Stark County Commissioner Janet Creighton is one of 66 Ohio delegates – all pledged to vote for Gov. John Kasich for president at the convention unless he releases them. That’s because Ohio switched this year from dividing delegates proportional to the primary vote to winner-take-all.
Creighton isn’t second guessing that decision, nor her support for Kasich. It’s all part of her passion since the 70s, politics.
“And after I was bitten, it’s never changed. It has just been my life blood.”
A different candidate, differentconvention
She says this convention will differ from the four others that she’s attended as a delegate, alternate, whip and member of a platform committee.
“I look at this one to be a little bit different because of the candidate. Let me preface this by saying I am still a Kasich delegate, I am still true to John Kasich, I want John Kasich to be the president … but I’m also a realist in this game of politics and there’s probably a very slim chance that that’s going to happen.”
Creighton attended the first GOP debate in Cleveland last August and saw nothing that told her Donald Trump would be the nominee.
“If you would have asked me to put money down, I never would have picked ‘Donald Trump.’”
But early on, she said, she saw him deflect what would have sunk other candidates. “He has said things and had political gaffes that would have burned anyone else ... I’ve been in politics for 35 years, I’ve run for office 20 times including primaries. I understand that things can trip you up and I really believed that after he said some of the things that he did, it would have really bitten him.”

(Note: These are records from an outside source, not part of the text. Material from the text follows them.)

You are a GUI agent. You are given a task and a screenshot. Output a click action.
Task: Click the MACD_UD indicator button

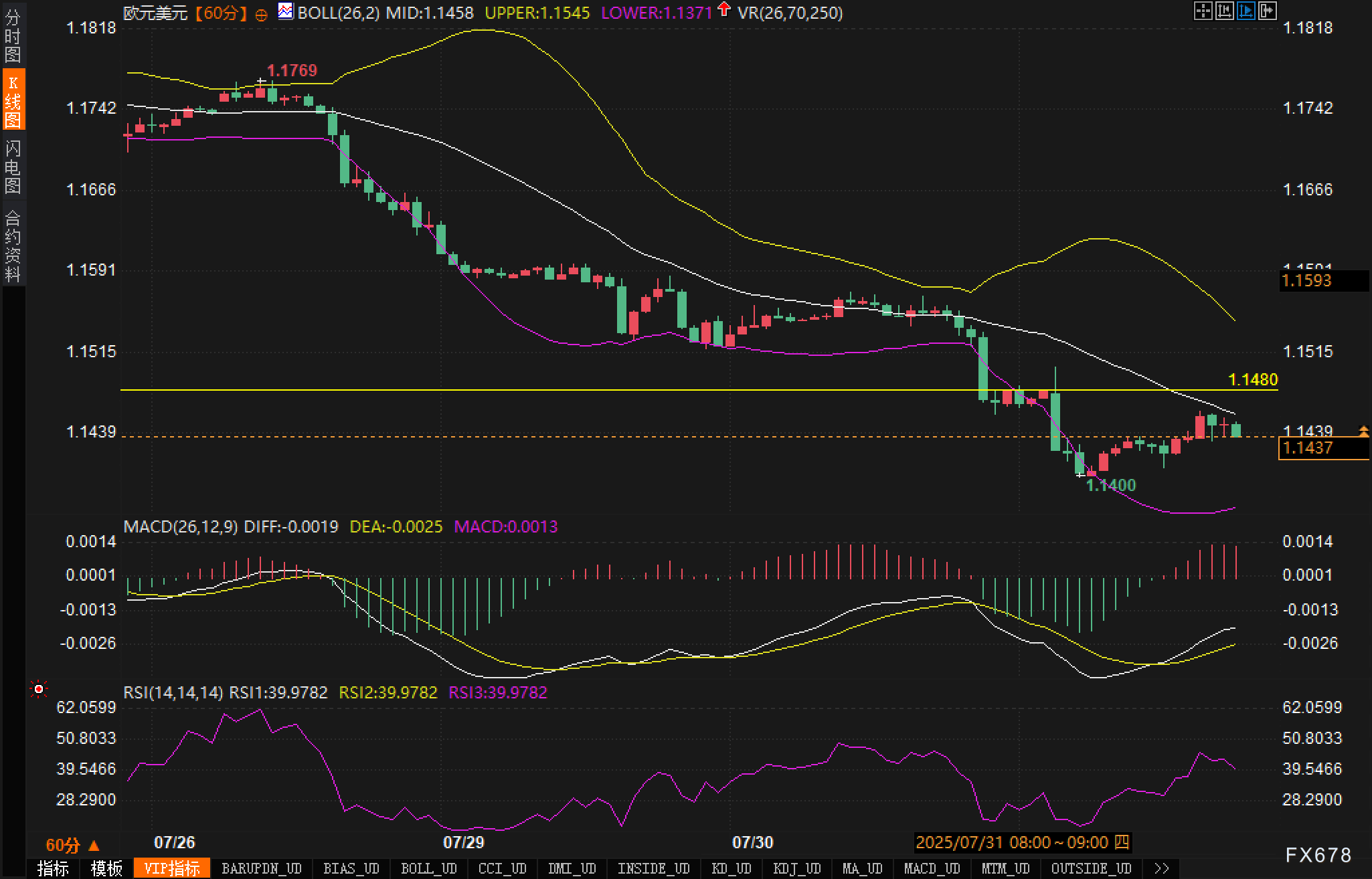[932, 868]
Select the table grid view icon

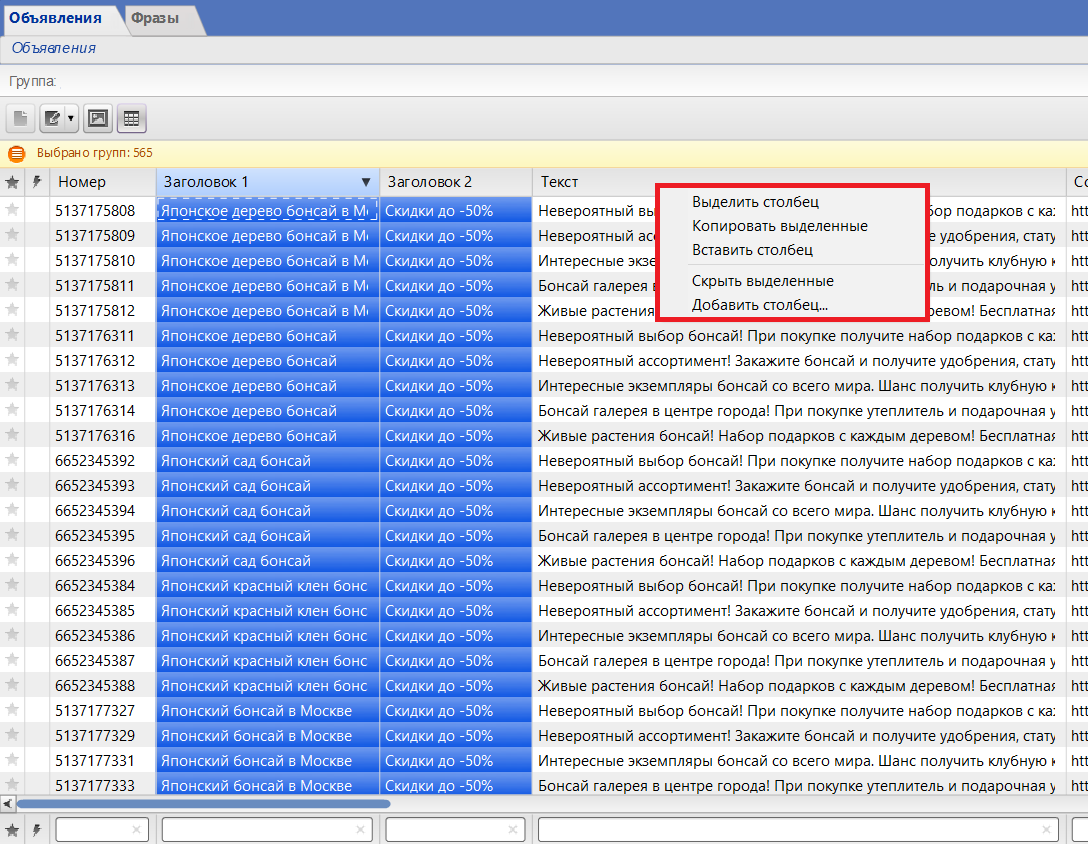click(131, 119)
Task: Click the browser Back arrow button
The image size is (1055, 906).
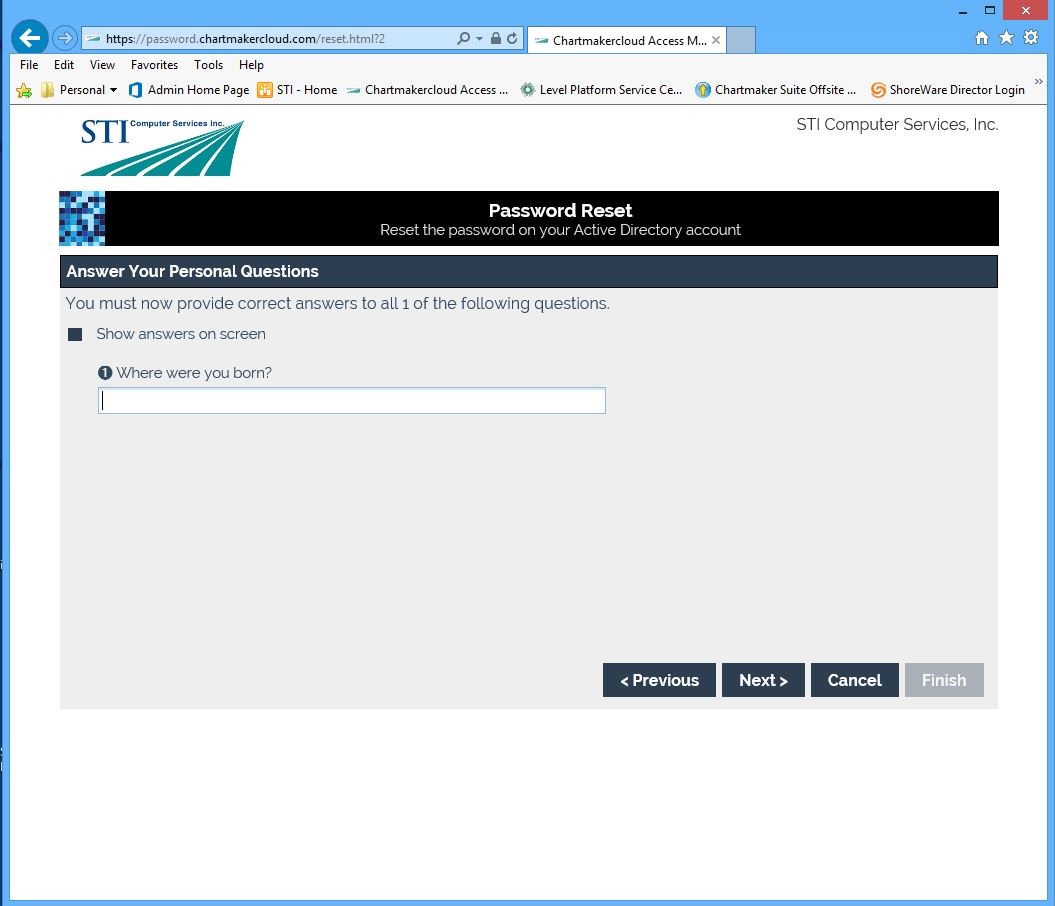Action: (x=30, y=38)
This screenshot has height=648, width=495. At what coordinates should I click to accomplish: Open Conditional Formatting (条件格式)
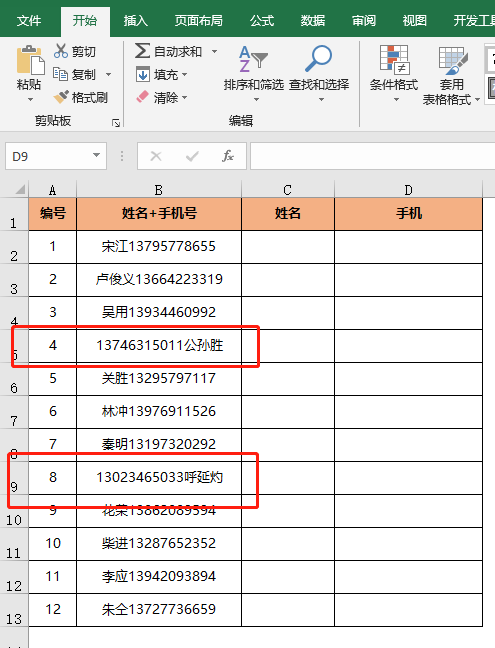394,74
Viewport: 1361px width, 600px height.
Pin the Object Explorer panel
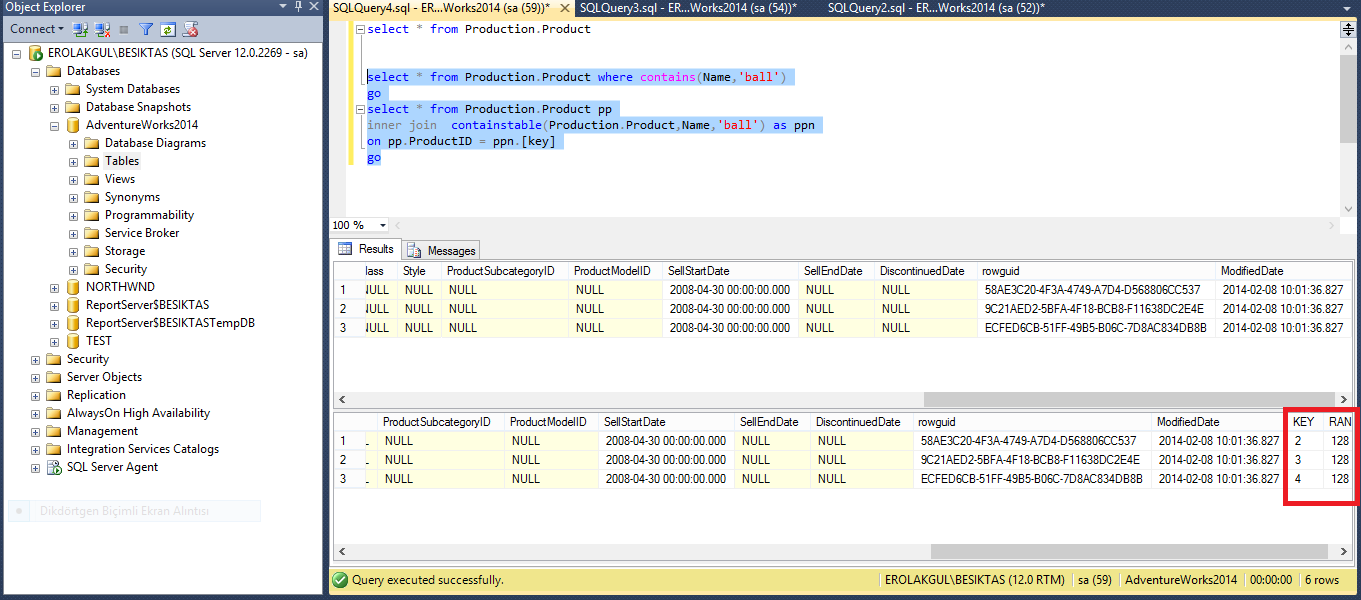pos(298,7)
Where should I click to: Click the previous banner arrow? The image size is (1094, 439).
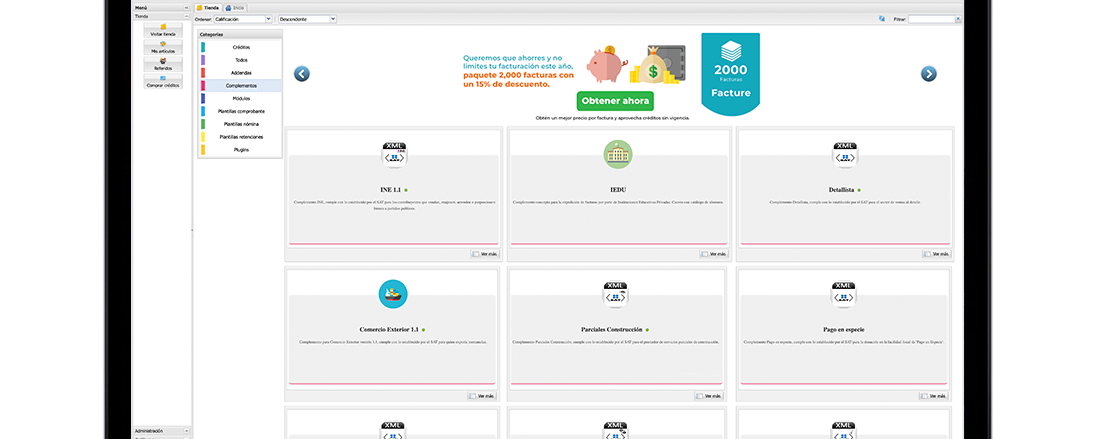pyautogui.click(x=301, y=73)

But repeatedly, she says, she’s heard people embrace Trump as someone saying what they feel, “what they say in their living rooms.” And that focuses on frustration with government inaction over the last eight years.
A mantra ofchange
“They’re tired of the establishment,” says Creighton, who acknowledges she’s part of that establishment. But “I think that they’re frustrated with leadership from everybody in Washington. Having worked in Washington for a year, I understand that there is a different attitude and mindset. They forget about the guy on Prospect Avenue in Canton. They forget about the guy who lives out in the country. And people are frustrated. They get so darned ticked off, they want to try something new.”
She acknowledges that the packaging of politicians by consultants and insiders may be part of the problem. “I want to believe that we don’t lie about our opinion. But we’re very careful about how we craft our answers. There are sometimes I’d really like to tell you to go to hell. But to stand up and say that, that’s pretty dramatic for someone with the microphone of with the bully pulpit.
“As we’ve seen with Donald Trump, he’s not afraid to say that.
As a Republican woman, she says she’s sometimes troubled by what Trump says. “I’ve thought, ‘Why did you say that, Donald? Why would you say it like that?’ But this whole issue is not about women’s issues. It’s about the future of this country.”
Creighton says for her, voting for Hillary Clinton is not a possibility. As for the rest of the long-time GOP establishment: “I think the establishment’s going to struggle. But I think if you are a standard bearer, if you are a donor or a supporter of the Republican principle or the Democratic principle, you’re going to stay with your party line."
Creighton says efforts by some delegates to dump Donald Trump at the convention are likely to go nowhere and predicts most will support him even if it means “holding their nose.”